この場を借りて修正箇所を報告させて頂きます。
誤字報告により第30話において文章が欠けていた事に気付きました。
一夏がシールドバリアを破った後のセシリアの場面です。
加筆して修正しましたのでよろしければご覧下さい。

誤字報告して下さった方、名前を出していいのか分からなかったので控えさせて頂きましたが、報告して下さり、ありがとうございました。

それでは新キャラ多数登場の第33話、ご覧下さい。




第33話 結城家の兄妹

 

 

~志狼side

 

 

 クラス対抗戦が終わり、世はゴールデンウィークに突入した。

 幸い俺の身体もあれからすぐに回復して動かせるようになったので、鈴と刀奈にはたっぷりオシオキをしておいた。(勿論、刀奈には性的にだ)

 そして5月になると、ようやく俺の外出許可が降りたので、これから実家へ帰る所だ。

 

 

 

 

 寮に残る皆にしばしの別れを告げて、俺と明日奈はモノレールに乗り込んだ。

 モノレールに揺られる事約10分。「IS学園駅」に到着した。学園側にあるのが「IS学園前駅」、本州側にあるのがここ「IS学園駅」。間違えやすいので何とかして欲しいものだ。

 

 駅を出ると、駅前に停めていた黒いセダンの前にいた一組の男女が歩いて来た。30代後半の痩身の男性と20代半ばの明るい雰囲気のショートカットの女性だった。

 

「やあ、初めまして結城志狼君。御当主の命で今日から君の護衛を務める衛宮切嗣(えみやきりつぐ)です」

 

「同じく、藤村大河(ふじむらたいが)でーす」

 

「初めまして、結城志狼です。これからよろしくお願いします」

 

 俺は衛宮さんと握手を交わした。

 

「ああ、こちらこそ」

 

「それと、妹の明日奈です。今日は実家へ帰るので同行させて貰います」

 

「結城明日奈です。よろしくお願いします」

 

「よろしくねー♪ うわあ、明日奈ちゃんって本当に美少女ねえ。お姉さん感動!」

 

「はい? あ、ありがとうございます」

 

「うんうん。あ、2人共私の事は親愛を込めて『藤姉』って呼んでね?」

 

「「は、はあ・・・・・・」」

 

「大河君。いきなり飛ばしすぎだよ。ほら、2人共戸惑ってる」

 

「あははー、ゴメンね。お姉さんちょっとハシャギすぎちゃった」

 

「「い、いえ」」

 

「ハア、それじゃ2人共車に乗って。出発しよう」

 

 衛宮さんに促され荷物をトランクに入れて車に乗る。助手席には1人の少女が座っていた。艶かな長い黒髪の黒いゴスロリドレスを着た、まるで人形のように整った容姿の美少女だった。彼女は俺を一瞥すると興味無さげに目を閉じた。

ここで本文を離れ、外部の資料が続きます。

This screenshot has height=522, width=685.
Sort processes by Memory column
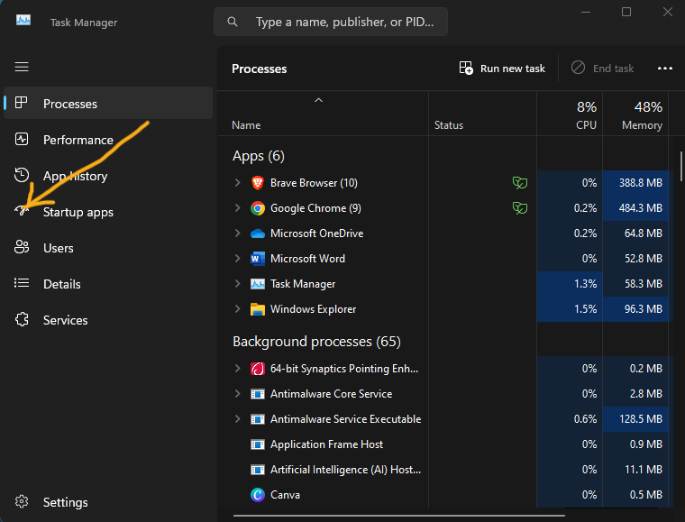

 衛宮さんが運転席に、俺と明日奈、藤村さんが後部座席に乗り込む。その時、視線を感じて振り向くと赤い大型バイクに乗った少女が俺をジッと見ていた。フルフェイスのヘルメットを被っていたので顔までは解らないが、ピッチリとしたライダースーツを着ているので抜群のスタイルが窺える。しばし俺と彼女の視線が交錯する。すると、

 

「志狼君、どうしたの?」

 

「いえ、何でもありません」

 

 藤村さんに言われて、車に乗る。俺がシートベルトを着けたのを確認して、衛宮さんが車を出した。

 

 

 皆、無言のまま車は走り続ける。しばらく走っていると、衛宮さんが、

 

「どうだい、那月君?」

 

 と聞くと、助手席の少女が答えた。

 

「大丈夫。追手は無いわ」

 

「切嗣さん、紗矢華ちゃんからも異常なしですって」

 

「了解。そのまま警戒を頼む」

 

「「了解」」

 

 どうやら無言でいたのは周囲の確認をしていたからのようで、助手席の彼女が何らかの方法で警戒をしていたらしい。

 

「志狼君、明日奈ちゃん、紹介するわね。助手席の彼女が南宮那月(みなみやなつき)ちゃん」

 

「藤村、先輩をちゃん付けで呼ぶなと何度言ったら解るんだ」

 

「え、先輩?」

 

「んふふ、那月ちゃんてあのナリで実は私より年上なのよん」 

 

「「ええ!」」

 

 見た目明日奈より年下に見える彼女が藤村さんより年上!?

 

「あの、もしかして藤村さんもまだ十代とか?」

 

「あら、嬉しい!お姉さんってそんなに若く見える?」

 

「ひゃあっ!」

 

 藤姉が明日奈に抱き付いた。

 

「ふん、お前の場合は若いんじゃなくて幼稚って言うんだ」

 

「ふ~んだ、見た目が幼い誰かさんよりマシです~」

 

「・・・・ほう、お前も言うようになったな?」

 

 南宮さんが殺気を放ち出す。だが、

 

「2人共、じゃれ合うのもいい加減にしないと、流石の僕も怒るよ?」 

 

 衛宮さんが更に強い殺気を放ち、車内にいる全員を圧倒する。

 

「うあ!」

「うっ!」

「や、やだな~、私達仲良しよ、仲良し」

「・・・・ふ、ふん」

 

 やべえ、織斑先生以上の殺気だ。この人ただ者じゃないぞ。俺はこの件から衛宮さんは絶対怒らせてはいけない人だと心に刻み込んだ。

 

 

 

 衛宮さんの殺気を皆で仲良く浴びて大人しくしていた俺達であったが、しばらくすると藤村さんがまた話しかけるようになって、車内の雰囲気が柔らかくなった。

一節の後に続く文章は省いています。